Monday, July 16, 1973
It’s only 7 PM, but I’m extremely tired. I spent an almost sleepless night tossing and turning in bed.
Nothing is bothering me – at least not enough to keep me awake for that long a period of time, but I was without my tranquilizers, which usually give me relief from sleeplessness.
Insomnia is a great equalizer. When it’s 4 AM or 5 AM and you’re still awake, it’s as though your present day-to-day reality means nothing: you could be seventeen years old or twelve, or even a six-year-old.
Needless to say, I felt so rotten upon awakening from just a two-hour sleep, I decided not to go to school today. The car was being worked on at the body shop anyway, and I guess I can afford to miss one class.
I got a letter today from Avis, from San Diego. She seems to be enjoying herself immensely, going up and down the coast from San Francisco to Disneyland to Tijuana. Libby, she writes, “is the sweetest and loveliest person,” but Beverly has been “cramping our style” although their days are still busy and fun-filled.
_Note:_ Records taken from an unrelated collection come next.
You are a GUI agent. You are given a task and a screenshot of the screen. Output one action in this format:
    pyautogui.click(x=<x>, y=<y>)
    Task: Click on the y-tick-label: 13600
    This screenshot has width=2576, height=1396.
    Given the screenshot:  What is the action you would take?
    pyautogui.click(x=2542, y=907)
Gary called last night; he’d gone to Great Neck for the weekend to think things through. There’s absolutely no doubt that he and Wendy are finished.
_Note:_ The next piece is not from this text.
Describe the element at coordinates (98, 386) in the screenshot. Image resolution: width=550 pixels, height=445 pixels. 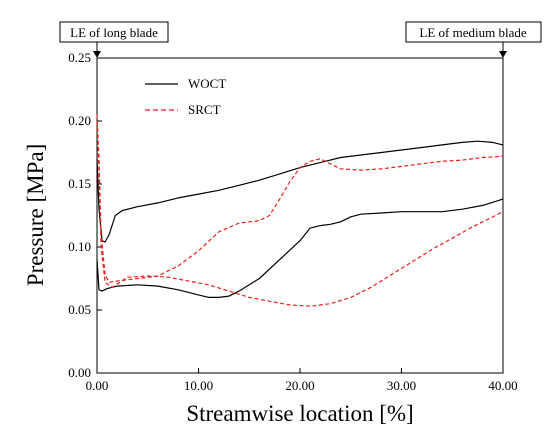
I see `x-tick-label: 0.00` at that location.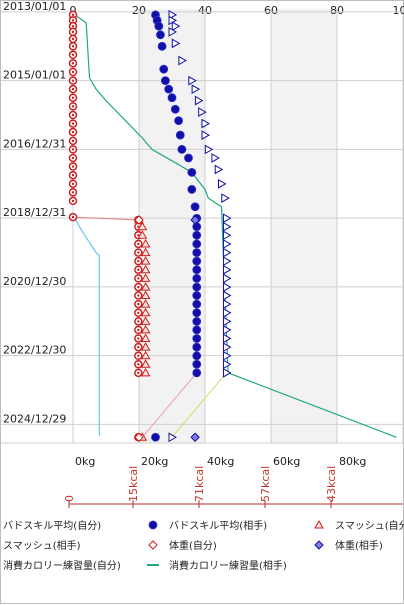  What do you see at coordinates (134, 484) in the screenshot?
I see `calorie-tick-label: 15kcal` at bounding box center [134, 484]. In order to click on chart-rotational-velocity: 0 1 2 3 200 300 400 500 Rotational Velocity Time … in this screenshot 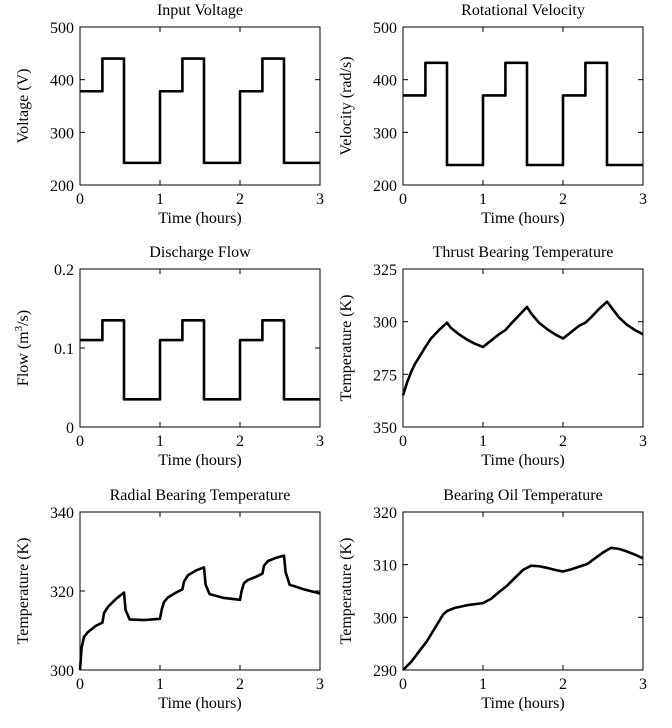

On Friday there was a “virtual war” in the office, and that night he went over to her house to retrieve his belongings. (An ancient ritual, Ronna and I recalled: Shelli’s bathing suits and my St. Christopher’s medal were returned; Ivan’s shorts and Ronna’s copy of Love Story were never given back.)
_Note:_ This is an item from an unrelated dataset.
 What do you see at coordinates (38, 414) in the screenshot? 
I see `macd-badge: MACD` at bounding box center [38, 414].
Wendy has turned very cold toward Gary and he dreads the hassles he may have to face in Columbia, seeing her so often. Gary will probably go away, alone perhaps. He doesn’t feel like seeing people yet – not prospective girlfriends, anyway.
I don’t think they’re going to reconcile; Gary says he’s run after her twice already and although he may still love her, it’s not worth it.
It’s amazing the way people’s feelings about their lovers change. Perhaps Gary and Wendy were victims of a stifling, clutching love the way Shelli and I were. Ronna said that on Saturday night Jerry kept hugging and kissing Shelli in public and it embarrassed her.
But who knows? Ivan’s father once said he couldn’t imagine whatever Ivan saw in Ronna. “But, Daddy, I love her,” Ivan said. Maybe it’s that simple; I don’t know.
I went over to see Kjell’s mother today and she said Sharon’s overdue and very uncomfortable.
Kjell’s really tense, and his mother can’t leave the house since she’s always waiting for Sharon to call to ask her to take her to the hospital.
“You’re a good mother-in-law,” I told her.